───── Data supplied ─────
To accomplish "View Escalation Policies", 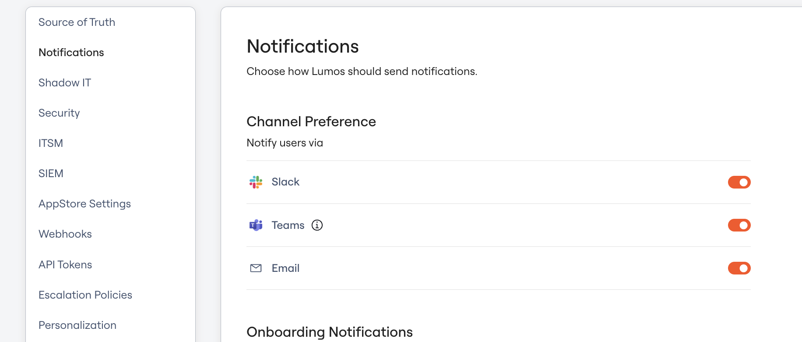I will [x=85, y=295].
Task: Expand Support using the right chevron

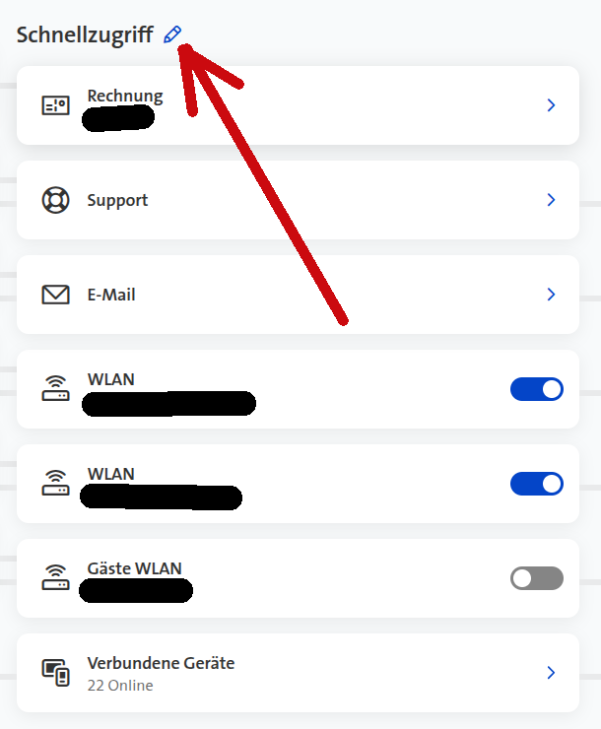Action: [x=552, y=200]

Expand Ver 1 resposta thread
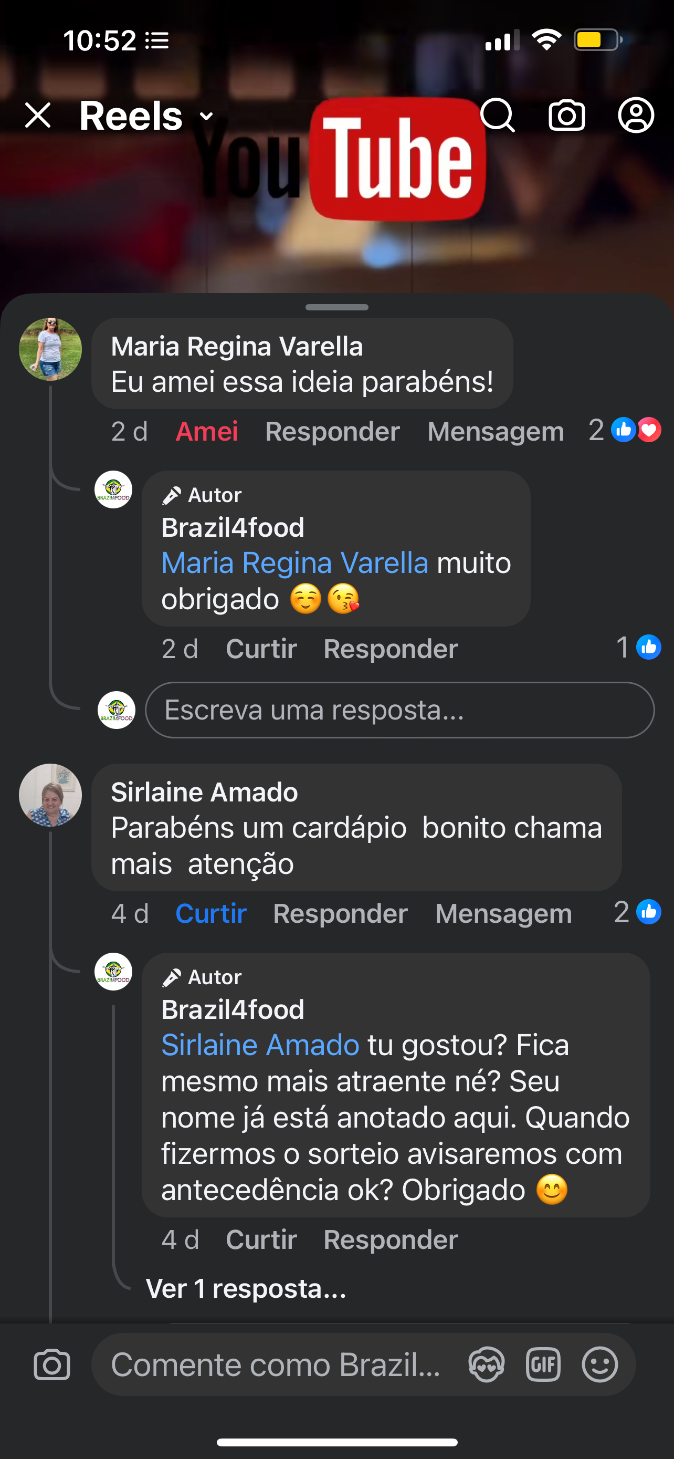[x=246, y=1289]
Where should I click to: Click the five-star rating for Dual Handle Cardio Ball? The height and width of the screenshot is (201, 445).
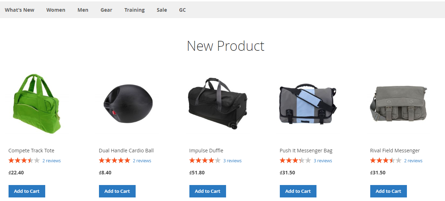tap(115, 161)
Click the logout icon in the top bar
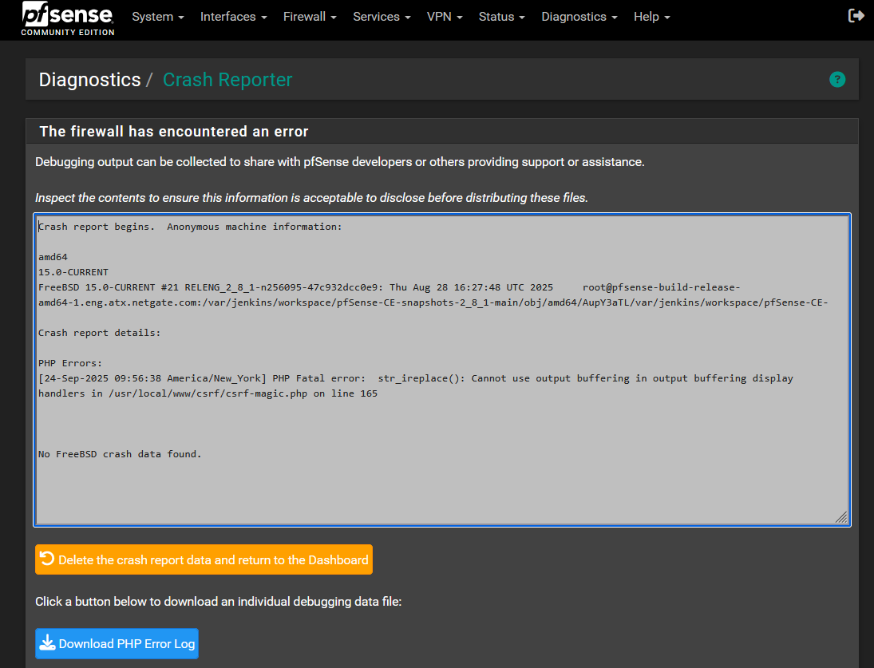 [x=856, y=16]
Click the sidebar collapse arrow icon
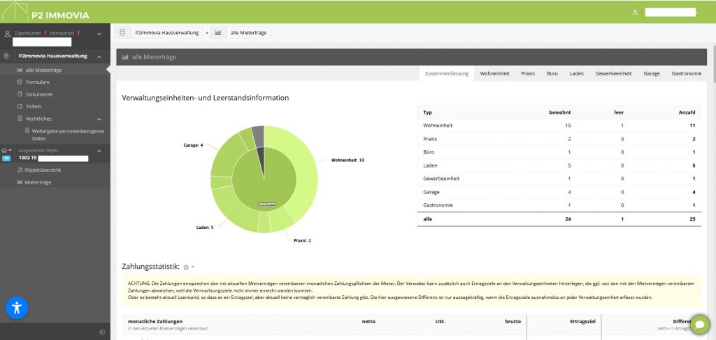Screen dimensions: 716x340 click(102, 332)
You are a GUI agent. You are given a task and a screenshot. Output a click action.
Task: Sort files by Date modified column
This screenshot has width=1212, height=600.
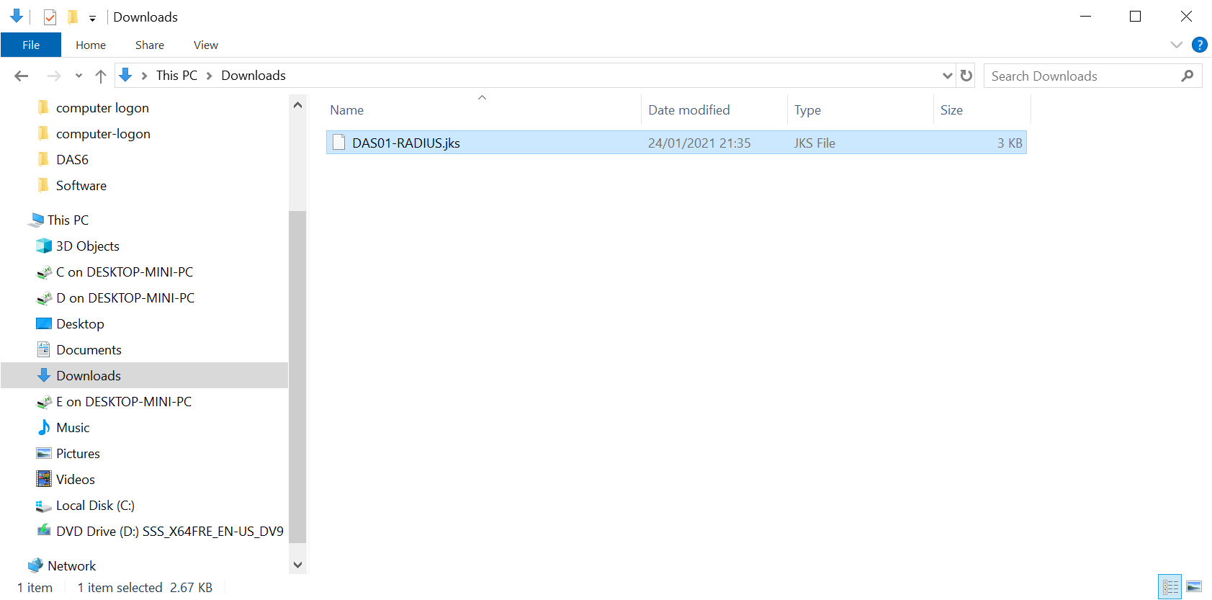coord(688,110)
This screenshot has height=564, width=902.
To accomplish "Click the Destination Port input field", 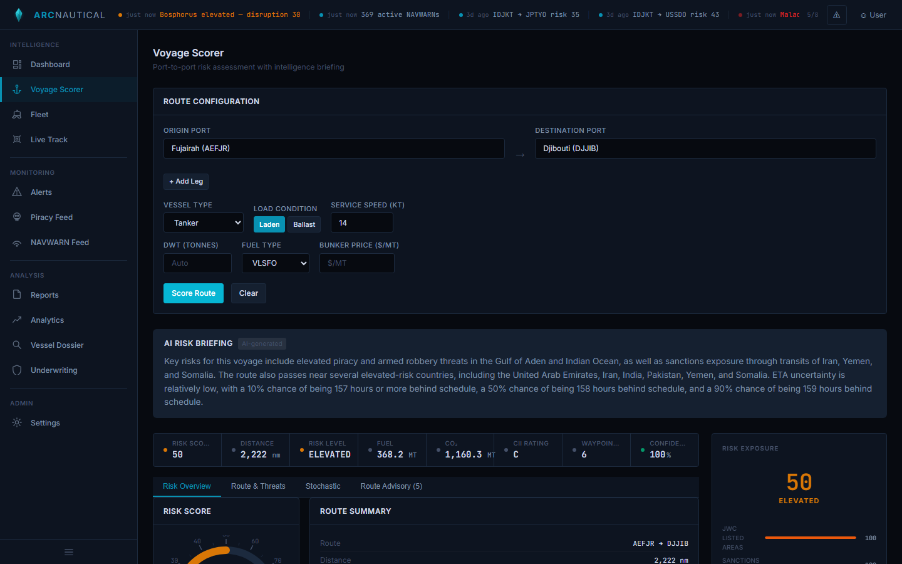I will (705, 149).
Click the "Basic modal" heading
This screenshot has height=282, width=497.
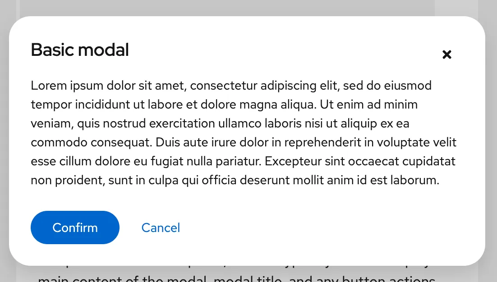coord(80,50)
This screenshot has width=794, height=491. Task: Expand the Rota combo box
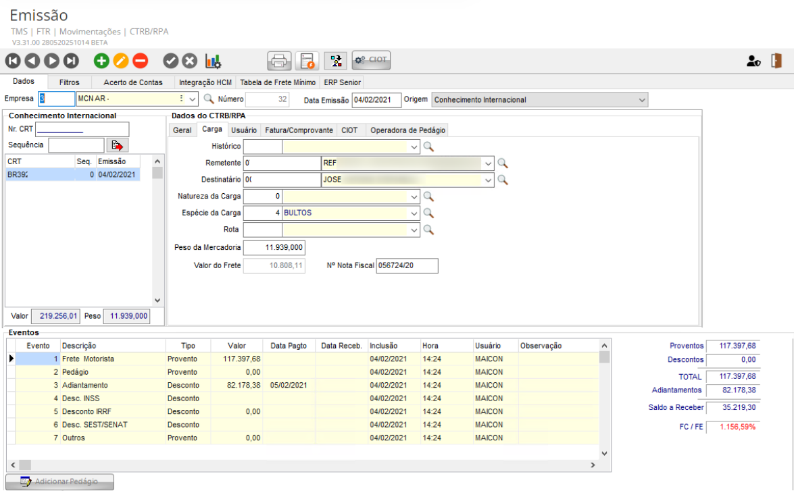pyautogui.click(x=414, y=230)
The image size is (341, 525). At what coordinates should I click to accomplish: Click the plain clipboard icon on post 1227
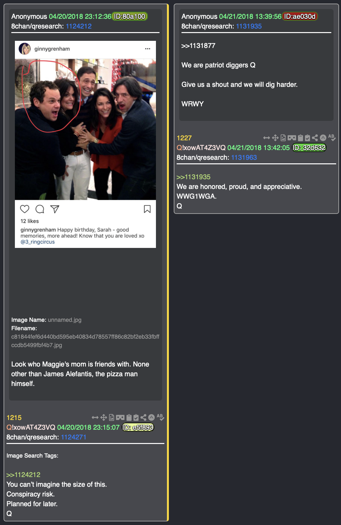[300, 138]
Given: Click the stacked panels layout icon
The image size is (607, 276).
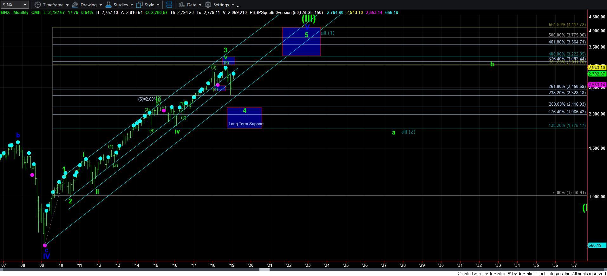Looking at the screenshot, I should tap(169, 5).
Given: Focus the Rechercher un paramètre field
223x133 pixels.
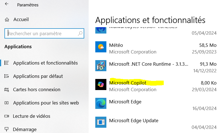Looking at the screenshot, I should click(42, 34).
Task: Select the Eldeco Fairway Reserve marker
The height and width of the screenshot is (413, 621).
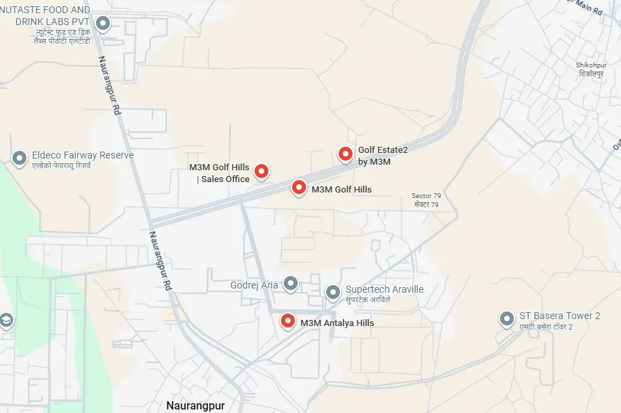Action: coord(19,159)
─────
Copy the lines above between the one holding "This screenshot has height=282, width=497." and the one holding "Given: Click the stacked panels layout icon", inclusive. Drop the pictures.

The answer:
This screenshot has height=282, width=497.
coord(80,50)
This screenshot has width=794, height=491. Task: Expand the Rota combo box
pyautogui.click(x=414, y=230)
The image size is (341, 525). At what coordinates should I click to accomplish: Click the plain clipboard icon on post 1227
[300, 138]
Given: Click the stacked panels layout icon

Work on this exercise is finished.